Amy Keller | 12/14/2011

Susan Trevarthan
Attorney Susan Trevarthan says some communities have ushered in digital billboards without a fight — simply wanting to have the latest sign technology.
As digital billboards proliferate across the state, many Florida cities and counties are amending their sign codes to deal with the new technology. Susan Trevarthan, vice president at Citizens for a Scenic Florida and a Fort Lauderdale lawyer who represents local governments on land use, planning and zoning law issues and has drafted and defended several sign codes for Florida communities, provides some tips for local governments looking for ways to mitigate safety and aesthetic concerns associated with the electronic signs.


» Limit brightness: While LED displays have to generate a certain level of brightness to be seen, the locality should establish a maximum level that varies based on ambient light conditions and provide a way for measuring the brightness.

» Require a "fail-safe" system, in the event of failure: "What happens if there's a malfunction? You want to make sure the screen goes to black and not to white."
Plan for emergencies: Digital signs require a significant amount of electricity. In the event of an energy brown-out, for instance, mandate the signs will go dark.

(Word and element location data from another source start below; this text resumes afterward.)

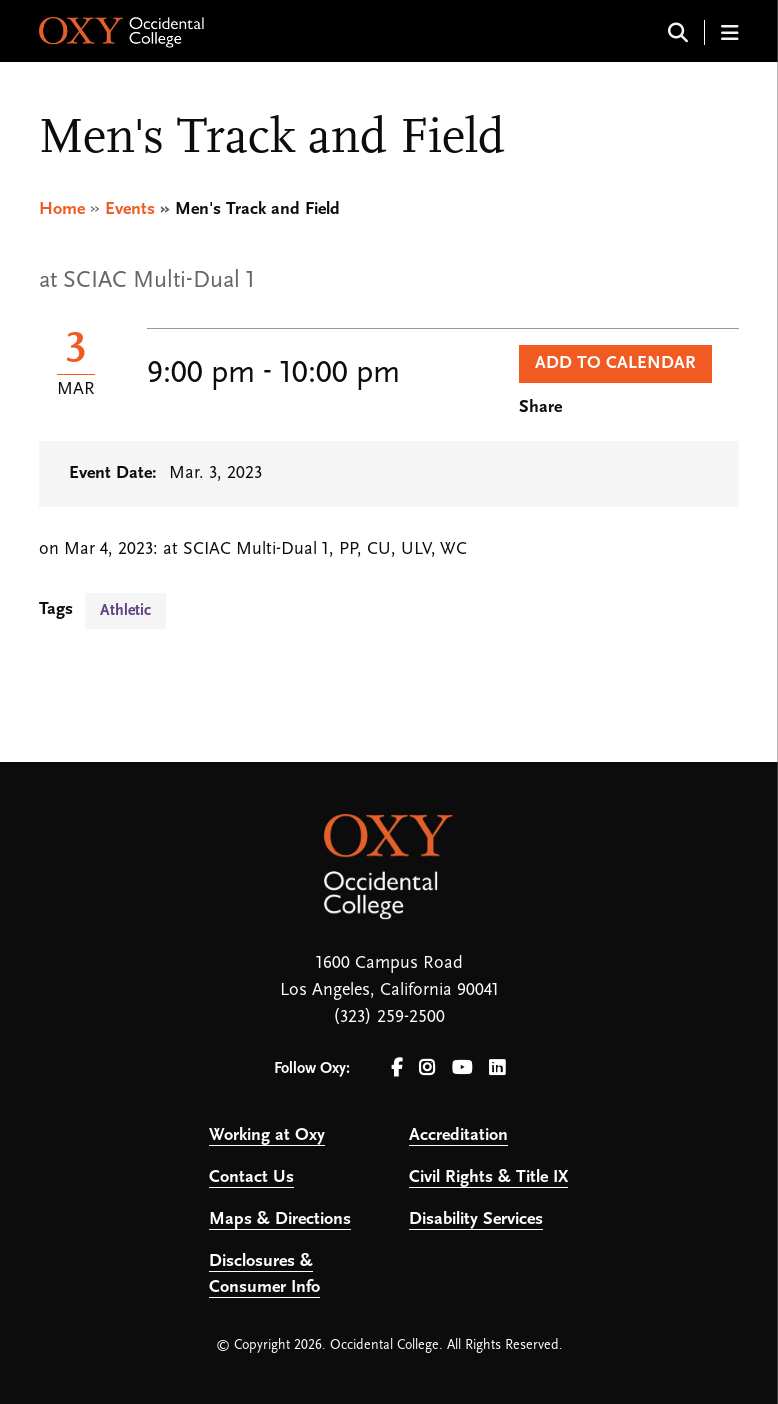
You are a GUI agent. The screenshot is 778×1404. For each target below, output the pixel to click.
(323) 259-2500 (389, 1017)
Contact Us (251, 1177)
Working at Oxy (267, 1135)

» Limit motion: Governments can't dictate the content of the messages, but they can specify the display method, size and other time, place and manner regulations. Regulators can prohibit flashing, blinking and animated signs as well as interactive signs and message sequencing.

» Transition times: Set minimum "dwell" times so drivers will see no more than one message change while passing the sign.

» Distance matters: Set distance and spacing requirements from roadway curves, hills, interchanges, official signs and other digital signs.